I'm not sure I understand the use of generating functions in canonical transformations. In particular, why are there four basic canonical transformations? It isn't true that any canonical transformation is one of the four basic types, so what makes them special over any other transformation. Also, why is the generating fuction written in terms of both the new and the old coordinates? Since the old and new are related by the transformation, shouldn't it be possible to write the generating function solely in terms of the old or the new?
Also, is there any way to find a generating function given the transformation explicitly?

 

[vanesch]

I'm not sure I understand the use of generating functions in canonical transformations. In particular, why are there four basic canonical transformations? It isn't true that any canonical transformation is one of the four basic types, so what makes them special over any other transformation.
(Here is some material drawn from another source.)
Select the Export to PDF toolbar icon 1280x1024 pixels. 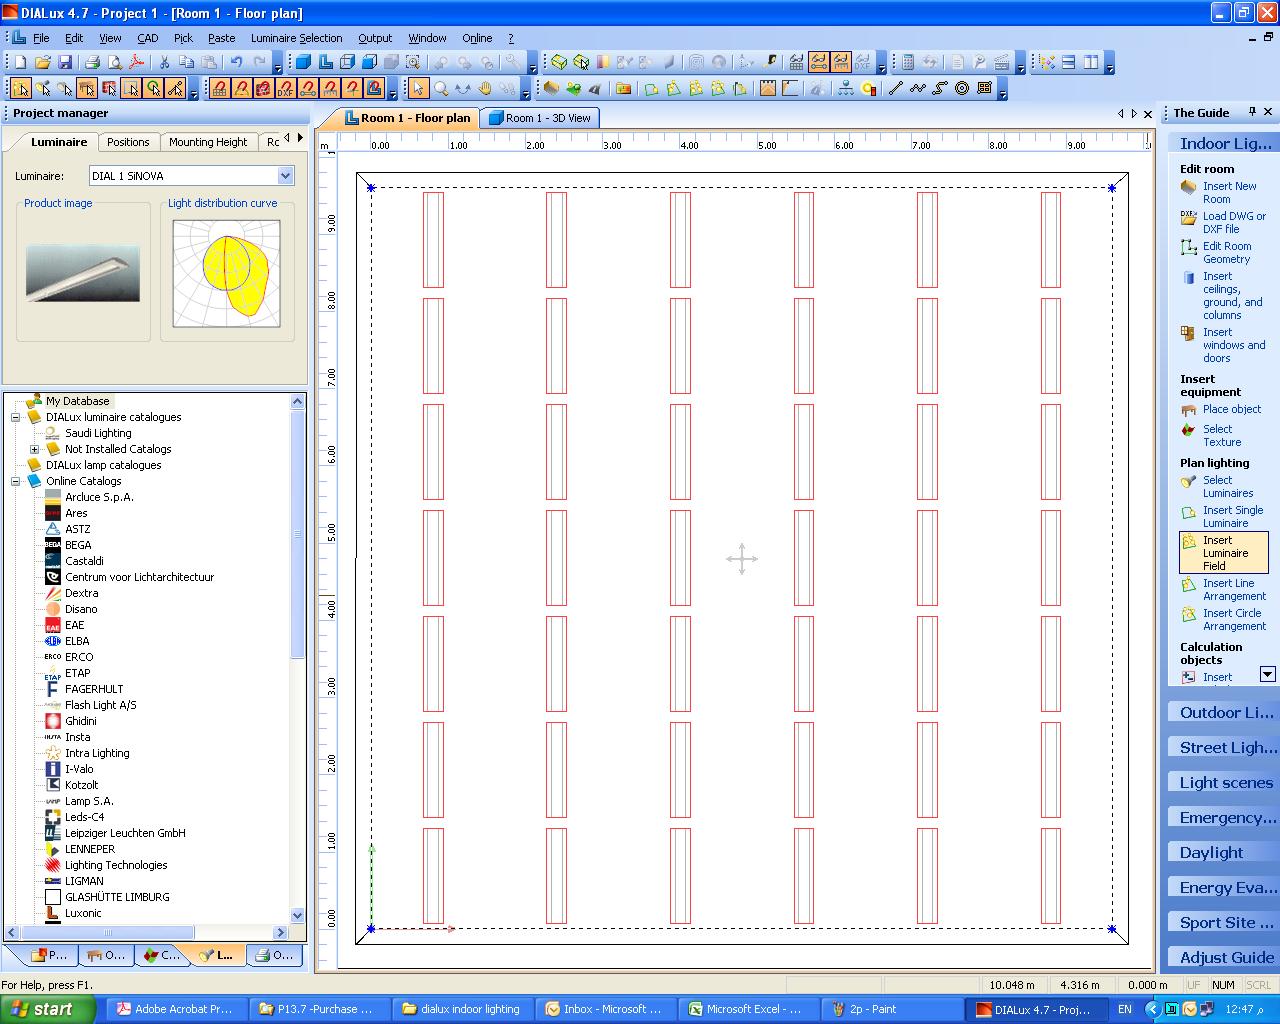coord(135,61)
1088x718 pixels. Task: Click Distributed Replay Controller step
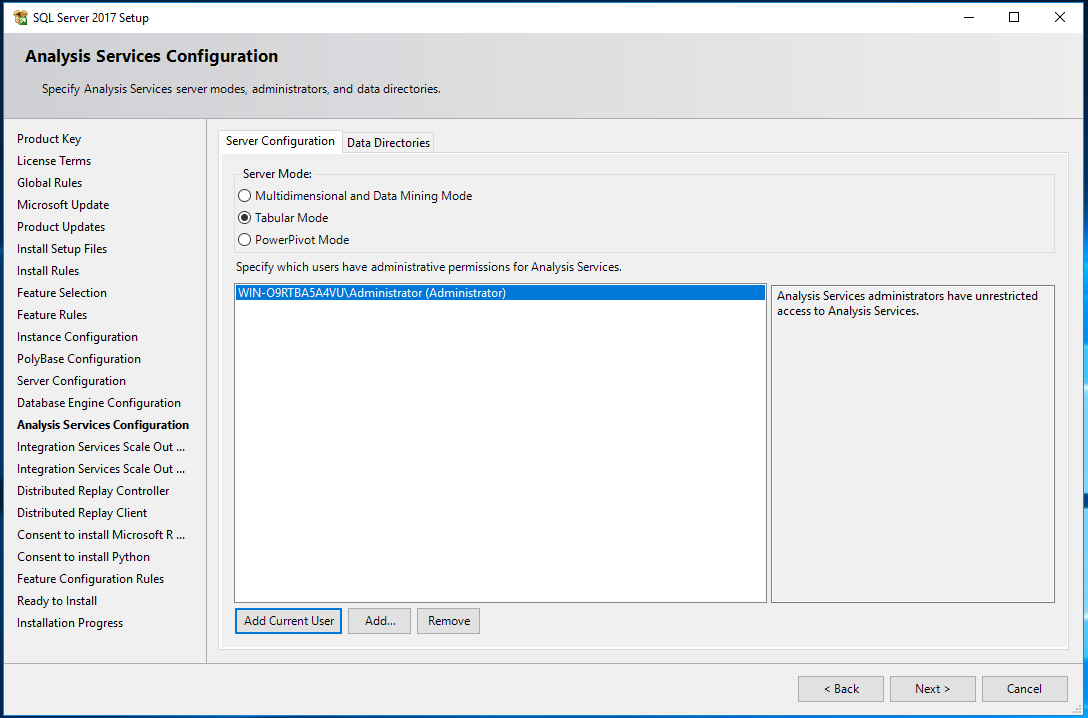pos(93,491)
Canonical transformations are smooth mappings from the (p,q) into the (P,Q) space which satisfy certain properties (the deeper reason behind is the "conservation of symplectic structure", but I only write that here to show off somewhat ). So not just all mappings from (p,q) to (P,Q) will do.
Now, of course, by the implicit function theorem, if you define a mapping from, say, (p,Q) into (P,q), you can partly inverse this relation, and you ALSO define a mapping from (p,q) into (P,Q).
So the "4 different types" are simply different ways of looking upon mappings from (p,q) into (P,Q) through the implicit-function theorem. The mapping itself is not different, we've just written it implicitly.
The nice thing about these 4 "types" is that they give us a simple way to generate canonical transformations, and we have 4 different ways of doing so. But the canonical transformations themselves couldn't care less of how they are written down, in a way.
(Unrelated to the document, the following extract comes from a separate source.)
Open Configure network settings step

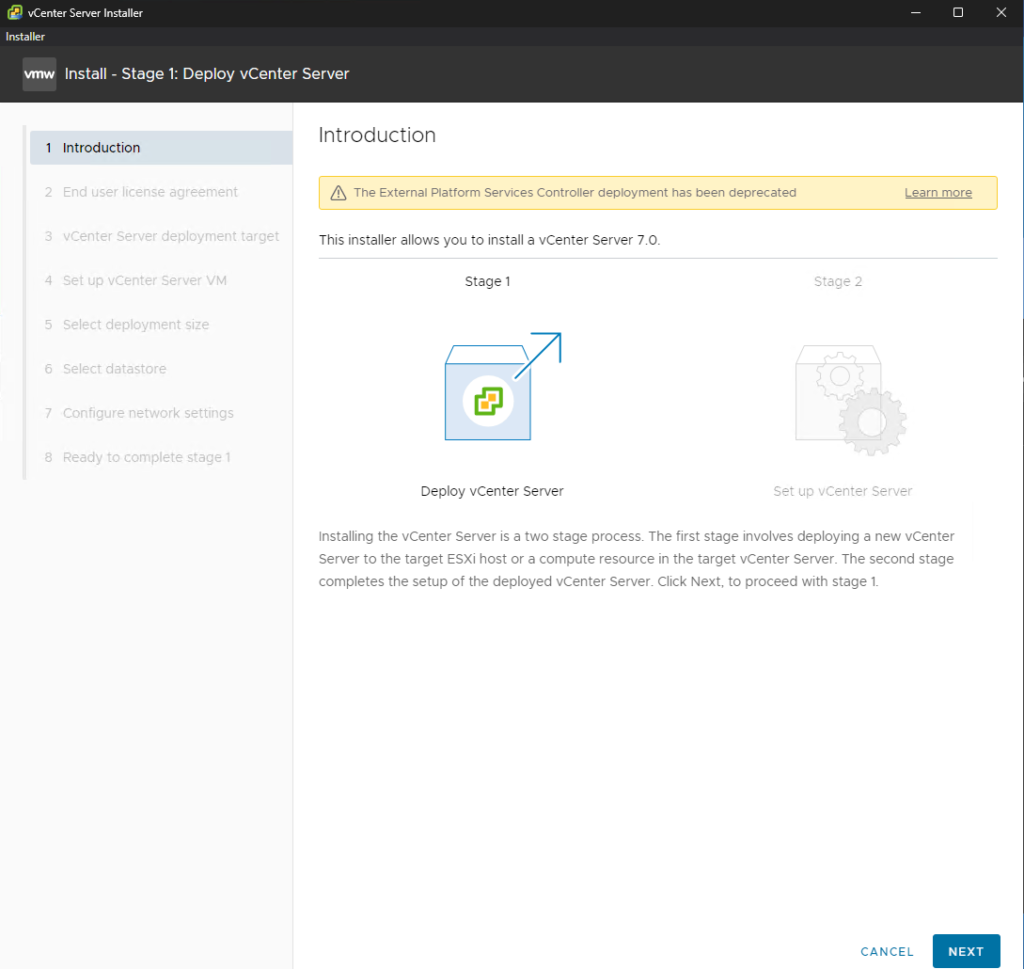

Also, why is the generating fuction written in terms of both the new and the old coordinates? Since the old and new are related by the transformation, shouldn't it be possible to write the generating function solely in terms of the old or the new?
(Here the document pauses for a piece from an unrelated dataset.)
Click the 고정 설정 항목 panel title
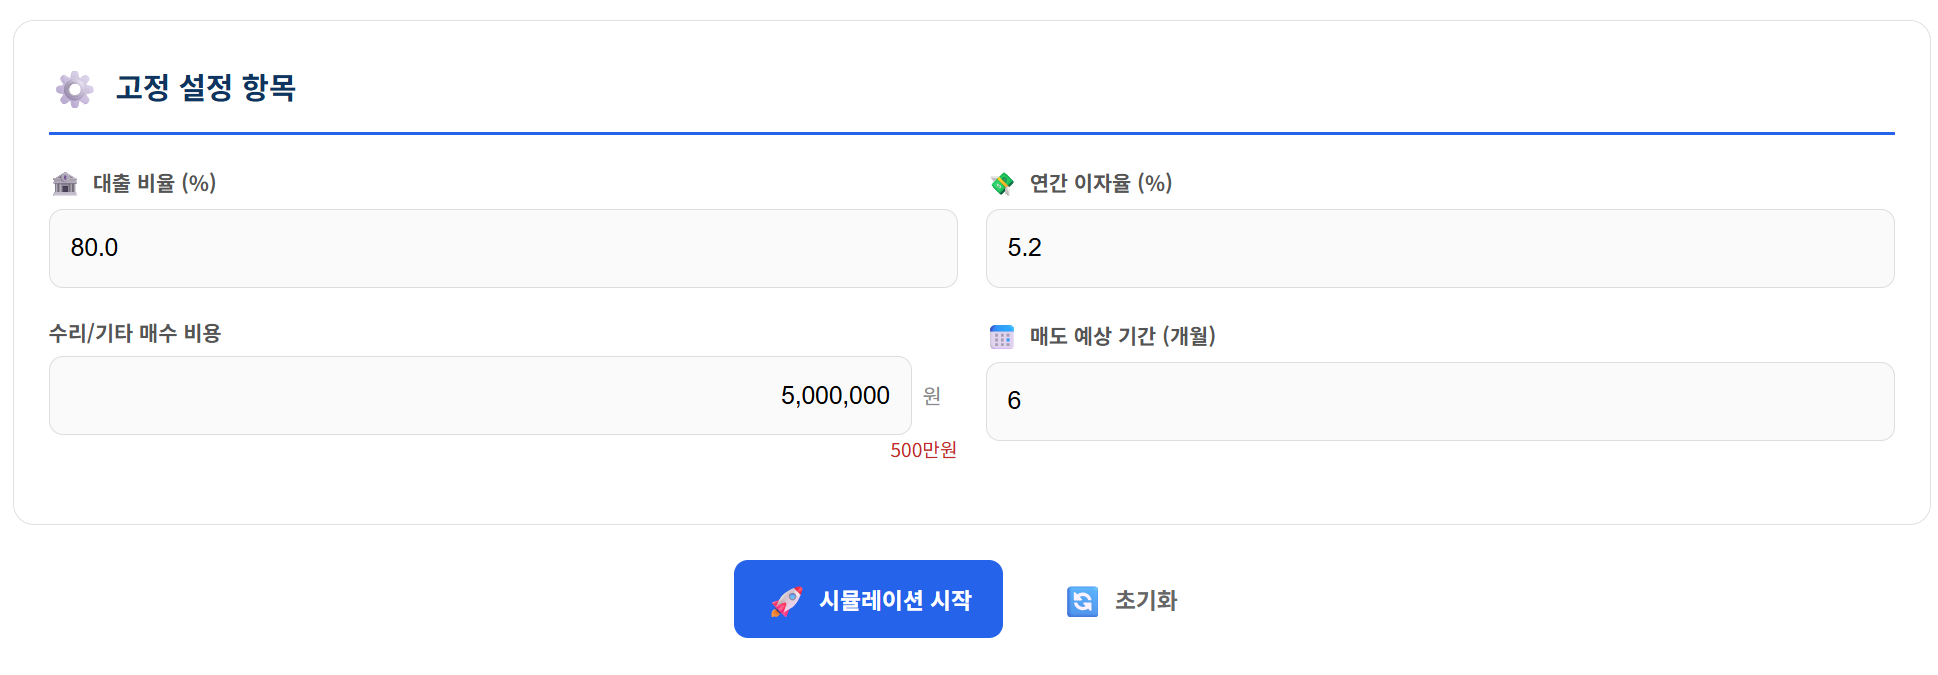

Doesn't work, unfortunately. You will have to inverse some equations in order to find the mapping (p,q) into (P,Q) in all 4 cases.

Also, is there any way to find a generating function given the transformation explicitly?

I'm not sure about this. I would think that if you write the new Hamiltonian as a function of, say, p and Q, that you obtain the generating function, but typing from the top of my head here, this might as well not be correct.

 

[Moose352]

Thank you for your help.

Regarding writing the generating in terms of the old or new, I still don't understand why it doesn't work. Sure, I will have to inverse the equations, but what difference does it make? Given a generating function, I know the explicit transformation, so why can't I just substitute. Is this wrong for some reason?

To find the generating function given the transformation (ie. P = P(p,q), Q = Q(p,q)): assuming the Hamiltonians (old and new) are the same, I can just write pq' = PQ' + dF/dt solely in terms of p and q, and get a partial differential equation for F. Problem is, then F is solely in terms of p and q. Is that wrong? The math works out all the same, right?